Someone once said that the truth is sometimes stranger than fiction. This is not surprising because the author of fiction must maintain some level of credibility with his reader and is thereby limited in what he can say. Reality has no such limitations, as evidenced by the following article, which is a more terrifying and diabolical story than most fiction authors would ever dream of creating.

The following is a news clip taken from the 1996 update to the Funk and Wagnalls encyclopedia.

Ebola Outbreak Vexes Zaire
August 95

The spread of the deadly Ebola virus infection, an illness with no known vaccine or cure, continued in Zaire into the summer months, after a brief lull in May that had led health officials to mistakenly believe the virus was under control. Since mid-April, when doctors and nurses performed emergency surgeries on a 36-year-old man who had been infected with Ebola, the virus had claimed the lives of more than 200 people in the city of Kikwit and its outlying villages.

The man, a hospital technician whose job was to draw blood samples, died soon after his operations. Not long afterward, the doctors and nuns who had treated him became infected with the virus themselves. Initially, they experienced flulike symptoms: headaches, high fever, and diarrhea. But unlike persons experiencing the flu or a common cold, within a few more days they were vomiting a thick black substance-the highly contagious, virus-infected remains of their internal tissues. Soon they, like the initial victim, began to bleed massively from every orifice of their bodies, and then they died.

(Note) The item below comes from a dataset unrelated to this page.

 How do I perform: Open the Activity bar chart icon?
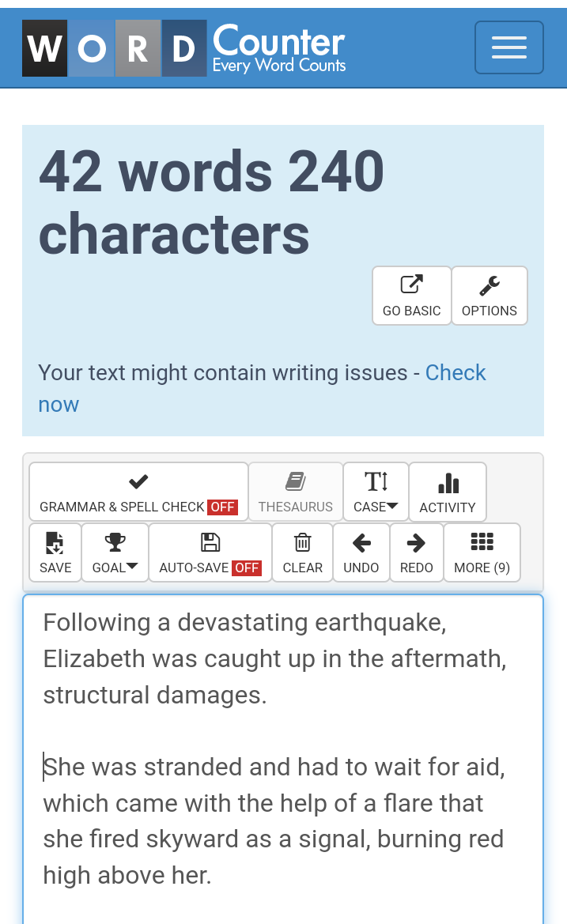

In mid-May, a team of international doctors and virologists arrived in Kikwit, a city with an estimated population of about 400,000, located about 400 km (250 mi) from Kinshasa, the capital of Zaire. By then, the virus had already raged throughout the hospital and had killed or infected most of the staff and patients. Those who had not fallen victim to the virus had fled the hospital in terror. Many who fled had unknowingly been infected with the virus, which has an incubation period of anywhere from 2 to 21 days, and they carried the virus with them.

Armed with sterilized needles and other sanitized hospital supplies and medical equipment, the team of health experts moved quickly to try to contain the outbreak and to educate the citizens of Kikwit about the nature and transmission of Ebola. Until this outbreak, the virus had not been seen among humans for 16 years. Like human immunodeficiency virus (HIV), the virus that causes acquired immune deficiency syndrome (AIDS), Ebola can only be transmitted through direct contact with the blood or bodily fluids of an infected individual. Ebola virus does not travel through the air. According to health experts, within days of the initial symptoms, Ebola virus attacks an individual's immune system and can destroy the body's soft tissues, including the liver, heart, and brain. After the first symptoms appear, the virus takes about a week to run its course. The only internal body parts the virus cannot destroy are muscle and bone.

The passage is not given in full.